Colocalization and in situ proximity ligation assay (PLA) of SLC17A9 with myosin Va in varicosities shows colocalization of SLC17A9 with myosin Va in WT but not in DBA mice. Top, middle, and bottom show immunostaining for SLC17A9, myosin Va, and merged images, respectively. Note that SLC17A9 signal expression in varicosities was similar in WT and DBA mice. Slight adjustment in saturation of fluorescence was performed for these representative images. B: in situ PLA of SLC17A9 with myosin Va. Top, DIC image. Middle, in situ PLA. Bottom, merged image. Red blobs indicate proximity of the two proteins at nm scales (<40 nm). Close proximity of myosin Va and SLC17A9 suggests that myosin Va may bind with the purinergic vesicles. Blobs were clearly seen in WT varicosities but only scantily in the DBA varicosities due to deficiency of myosin Va. Omission of SLC17A9 or myosin Va primary antibody did not result in a signal. Scale bars, 3 μm.

Fig. 7.

Fig. 7.

Active exoendocytosis as determined by FM1–43 staining after stimulation of WT and DBA varicosities. Note that WT varicosities show robust staining with FM1–43 upon stimulation by 50 mM K+. These varicosities were destained after prolonged stimulation with K+ (images not shown). In contrast, DBA varicosities, stained simultaneously, showed little FM1–43 labeling, suggesting defective exoendocytosis. Images were acquired by intermittent laser scanning to prevent photobleaching. Scale bars, 3 μm.

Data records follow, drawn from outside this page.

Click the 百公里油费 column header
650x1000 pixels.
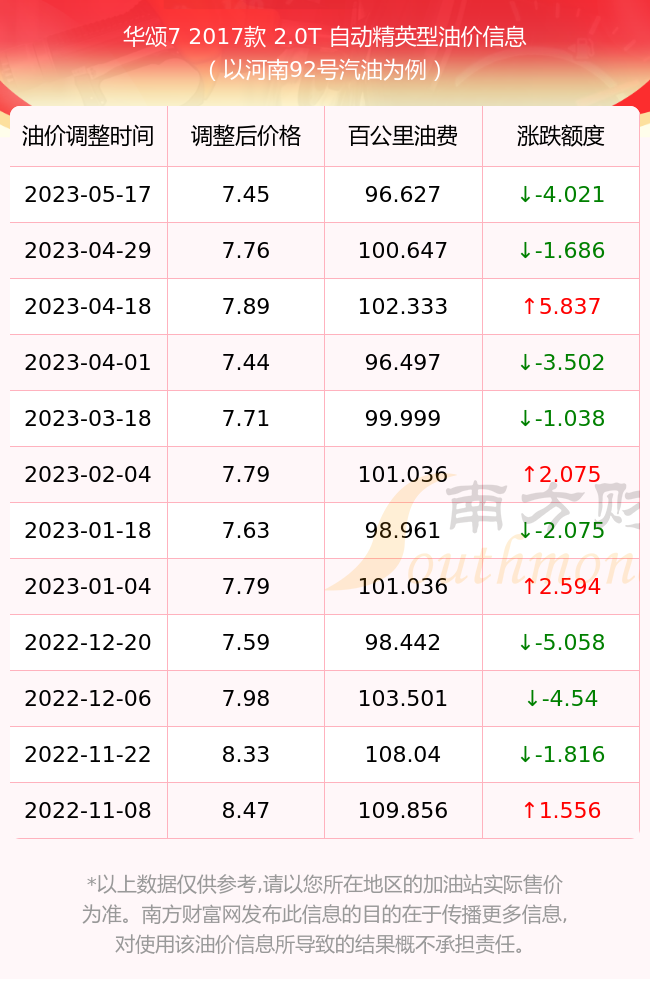(x=403, y=136)
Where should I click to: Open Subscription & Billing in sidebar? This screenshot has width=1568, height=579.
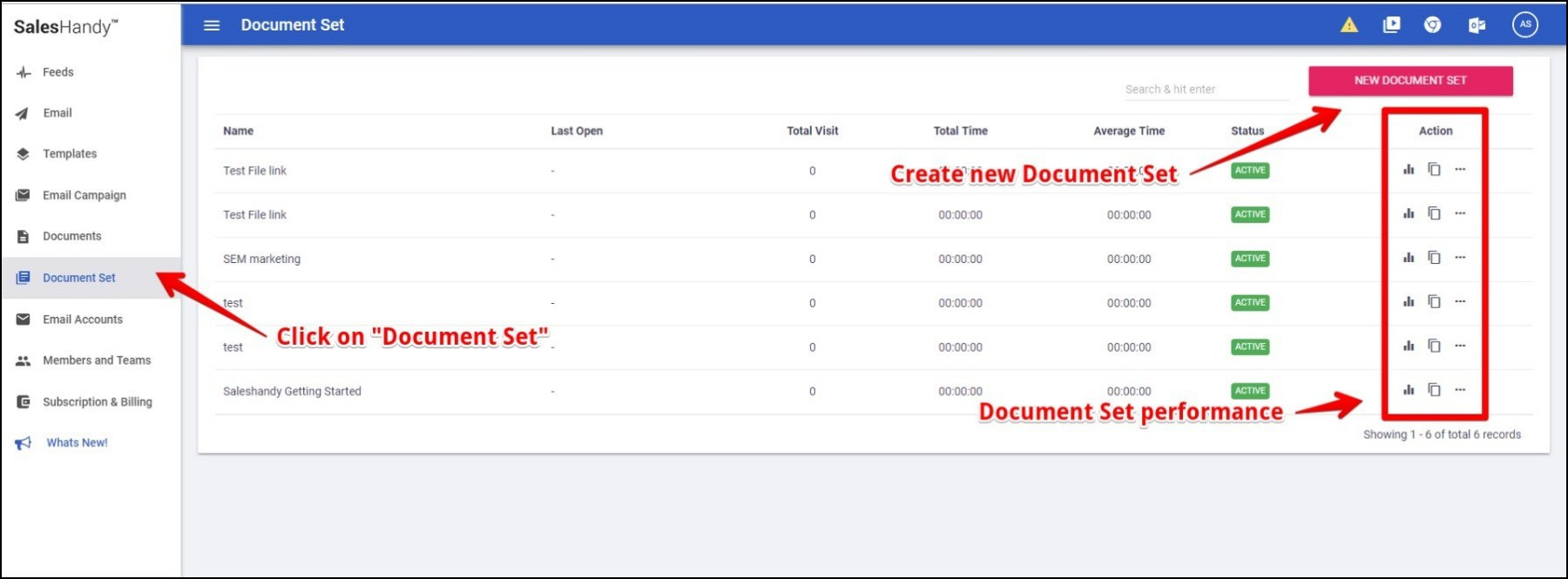(x=97, y=402)
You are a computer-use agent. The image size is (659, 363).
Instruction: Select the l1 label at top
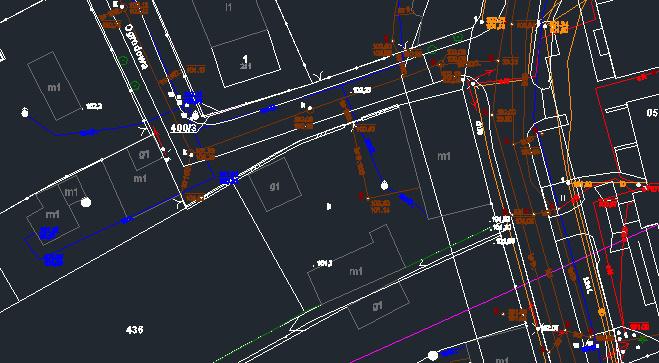229,7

In Situ Proximity Ligation Assay

For examining protein-protein interactions, proximity ligation assay (PLA) was performed, and PLA blobs were quantitated as recently described (12). Freshly plated WT and DBA varicosities were studied using the Duolink in situ PLA detection kit (Olink, Uppsala, Sweden). Varicosities were examined to detect interactions of myosin Va with SLC17A9.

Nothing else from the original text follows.